Problem:
Reproduce every line of the records below as a numbered list, omitting any blank lines. Leave the pictures out of the list.

═════ Task material ═════

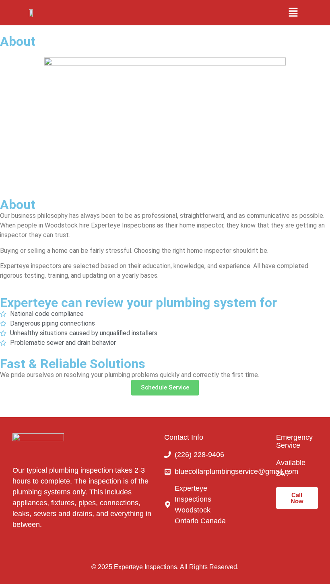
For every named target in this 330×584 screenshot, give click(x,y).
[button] (293, 12)
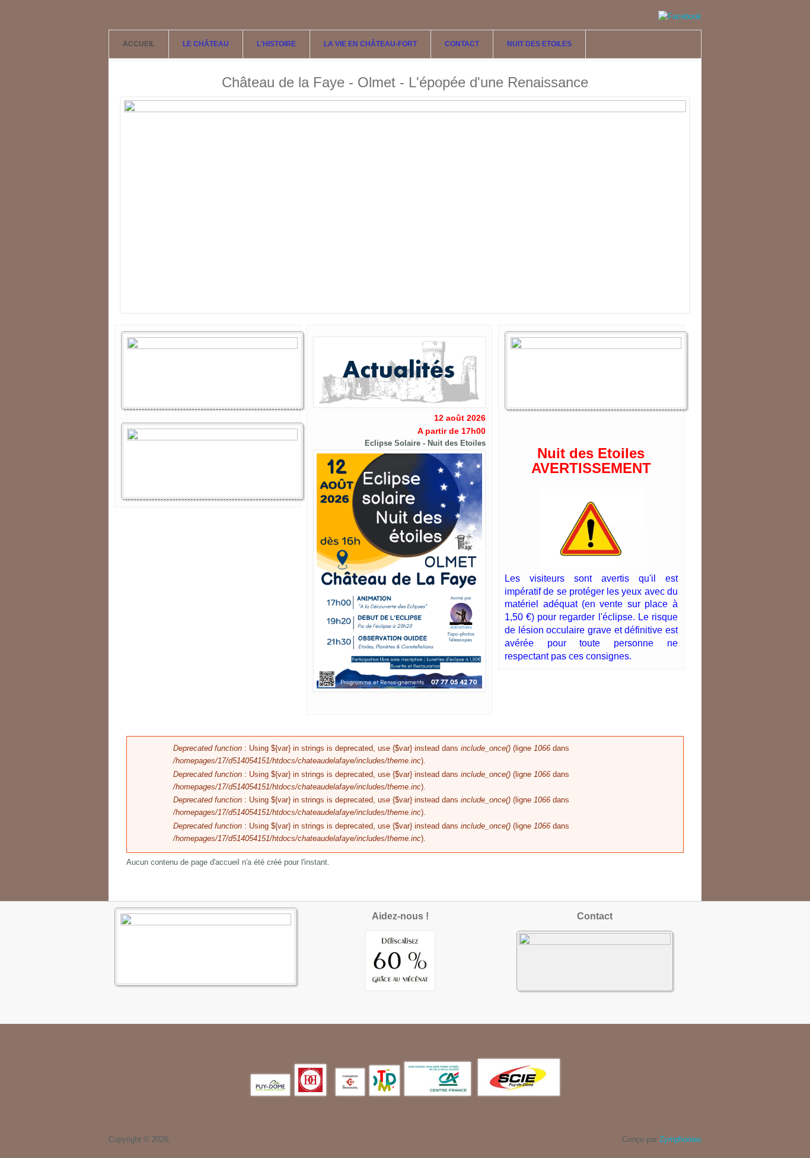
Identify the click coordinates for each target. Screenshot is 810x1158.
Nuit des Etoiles (539, 44)
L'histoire (276, 44)
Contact (462, 44)
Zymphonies (680, 1139)
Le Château (206, 44)
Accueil (139, 44)
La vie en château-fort (370, 44)
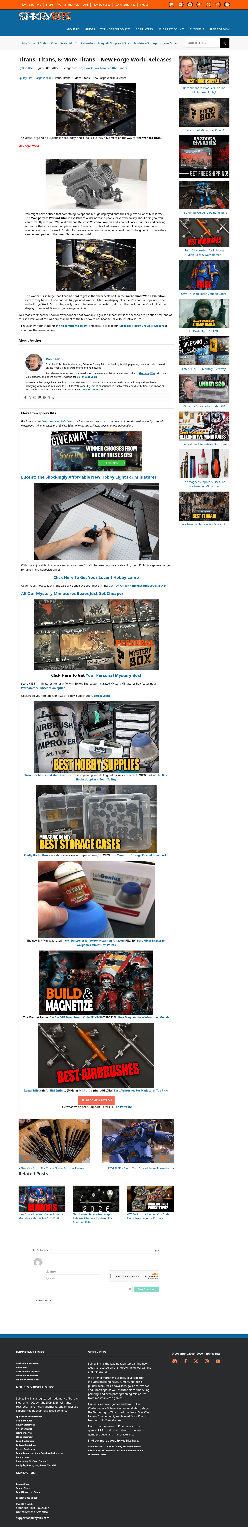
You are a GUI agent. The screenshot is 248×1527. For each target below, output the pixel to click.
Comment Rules (24, 1420)
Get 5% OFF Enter (61, 1017)
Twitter (208, 4)
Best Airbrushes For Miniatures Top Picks (141, 1090)
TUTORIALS (197, 29)
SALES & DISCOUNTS (171, 29)
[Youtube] (44, 397)
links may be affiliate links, (57, 421)
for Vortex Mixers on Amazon (104, 940)
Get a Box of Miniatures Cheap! (204, 130)
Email (181, 4)
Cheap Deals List (61, 43)
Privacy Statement (25, 1424)
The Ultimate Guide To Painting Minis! (204, 212)
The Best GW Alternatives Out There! (204, 444)
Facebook (199, 4)
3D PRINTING (144, 29)
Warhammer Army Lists (28, 1371)
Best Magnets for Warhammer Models (143, 1017)
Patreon (171, 4)
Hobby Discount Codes (33, 43)
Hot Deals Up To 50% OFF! (204, 331)
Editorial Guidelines (26, 1445)
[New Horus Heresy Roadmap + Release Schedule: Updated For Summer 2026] (96, 1187)
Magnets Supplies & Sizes (114, 43)
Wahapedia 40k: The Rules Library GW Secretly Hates (114, 1446)
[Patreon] (39, 397)
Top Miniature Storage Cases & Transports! (139, 855)
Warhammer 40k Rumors (111, 68)
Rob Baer (28, 68)
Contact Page (22, 1484)
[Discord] (48, 397)
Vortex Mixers (169, 43)
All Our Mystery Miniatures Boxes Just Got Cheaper (72, 593)
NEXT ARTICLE (164, 1158)
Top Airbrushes (85, 43)
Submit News (23, 1488)
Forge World (85, 68)
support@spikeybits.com (32, 1518)
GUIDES (90, 29)
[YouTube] (218, 1361)
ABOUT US (73, 29)
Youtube (227, 4)
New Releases (101, 4)
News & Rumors (31, 4)
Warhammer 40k (68, 4)
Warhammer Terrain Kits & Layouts (204, 524)
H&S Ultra (85, 1090)
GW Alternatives (125, 4)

═════

The answer:
1. For every named target in this 330×584 screenshot, give click(x,y).
2. [button] (293, 12)
3. Identify the click coordinates for each target. Screenshot is 810x1158.
4. Nuit des Etoiles (539, 44)
5. L'histoire (276, 44)
6. Contact (462, 44)
7. Zymphonies (680, 1139)
8. Le Château (206, 44)
9. Accueil (139, 44)
10. La vie en château-fort (370, 44)
11. You are a GUI agent. The screenshot is 248×1527. For each target below, output the pixel to click.
12. Comment Rules (24, 1420)
13. Get 5% OFF Enter (61, 1017)
14. Twitter (208, 4)
15. Best Airbrushes For Miniatures Top Picks (141, 1090)
16. TUTORIALS (197, 29)
17. SALES & DISCOUNTS (171, 29)
18. [Youtube] (44, 397)
19. links may be affiliate links, (57, 421)
20. for Vortex Mixers on Amazon (104, 940)
21. Get a Box of Miniatures Cheap! (204, 130)
22. Email (181, 4)
23. Cheap Deals List (61, 43)
24. Privacy Statement (25, 1424)
25. The Ultimate Guide To Painting Minis! (204, 212)
26. The Best GW Alternatives Out There! (204, 444)
27. Facebook (199, 4)
28. 3D PRINTING (144, 29)
29. Warhammer Army Lists (28, 1371)
30. Best Magnets for Warhammer Models (143, 1017)
31. Patreon (171, 4)
32. Hobby Discount Codes (33, 43)
33. Hot Deals Up To 50% OFF! (204, 331)
34. Editorial Guidelines (26, 1445)
35. [New Horus Heresy Roadmap + Release Schedule: Updated For Summer 2026] (96, 1187)
36. Magnets Supplies & Sizes (114, 43)
37. Wahapedia 40k: The Rules Library GW Secretly Hates (114, 1446)
38. [Patreon] (39, 397)
39. Top Miniature Storage Cases & Transports! (139, 855)
40. Warhammer 40k Rumors (111, 68)
41. Rob Baer (28, 68)
42. Contact Page (22, 1484)
43. [Discord] (48, 397)
44. Vortex Mixers (169, 43)
45. All Our Mystery Miniatures Boxes Just Got Cheaper (72, 593)
46. NEXT ARTICLE (164, 1158)
47. Top Airbrushes (85, 43)
48. Submit News (23, 1488)
49. Forge World (85, 68)
50. support@spikeybits.com (32, 1518)
51. GUIDES (90, 29)
52. [YouTube] (218, 1361)
53. ABOUT US (73, 29)
54. Youtube (227, 4)
55. New Releases (101, 4)
56. News & Rumors (31, 4)
57. Warhammer 40k (68, 4)
58. Warhammer Terrain Kits & Layouts (204, 524)
59. H&S Ultra (85, 1090)
60. GW Alternatives (125, 4)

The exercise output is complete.